Am Donnerstag 04 März 2010 02:39:30 schrieb Tyson Whitehead:
On March 3, 2010 18:35:26 Daniel Fischer wrote:
Because:
instance Applicative ((->) a) -- Defined in Control.Applicative
so, from the instance Z (a -> b), with b == c -> d, we have an
instance Z (a -> (b -> c))
and from instance Z (m (u -> v)), we have, with m == ((->) x), an
instance Z (x -> (u -> v))
Thanks Daniel,
That makes sense. Strangely enough though, I had actually originally tried it with my own Applicative class just in case I was being tripped up by something like the (->) instance you pointed out, and it still didn't work.

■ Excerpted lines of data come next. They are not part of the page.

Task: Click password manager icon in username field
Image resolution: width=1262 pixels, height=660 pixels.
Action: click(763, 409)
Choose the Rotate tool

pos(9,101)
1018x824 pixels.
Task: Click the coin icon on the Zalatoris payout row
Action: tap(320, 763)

Well, GHC takes only the class head into account for instance selection, and u -> (v -> w) matches both, a -> b -- (a == u, b == v -> w) and m (c -> d) -- (m == ((->) u), c == v, d == w), so there's the overlap without any other type classes involved. And since u -> (v -> w) matches both instance heads, type W (u -> (v -> w)) = u -> (v -> w) and type W (((->) u) (v -> w)) = (u -> v) -> (u -> w) are indeed conflicting, so you can't even use OverlappingInstances etc. to make it work.
That is
{-# LANGUAGE FlexibleInstances, TypeFamilies #-}
newtype I a = I a
class A t where ap :: t (a -> b) -> t a -> t b
class Z t where type W t z :: t -> W t
instance A I where ap (I f) (I x) = I $ f x
instance Z (a -> b) where type W (a -> b) = a -> b z = id
instance A t => Z (t (a -> b)) where type W (t (a -> b)) = t a -> t b z = ap
also gives me
Temp.hs:17:9: Conflicting family instance declarations: type instance W (a -> b) -- Defined at Temp.hs:17:9 type instance W (t (a -> b)) -- Defined at Temp.hs:21:9 Failed, modules loaded: none.
Is the compiler somehow anticipating that I could add an instance for (->) to A and thus be back to the Applicative class situation?
The compiler works on an open-world assumption, if the kinds match, there could be an instance defined somewhere.
Thanks! -Tyson
PS: I asked this here because type classes is a GHC issue, would the haskell- cafe list been a more appropriate place?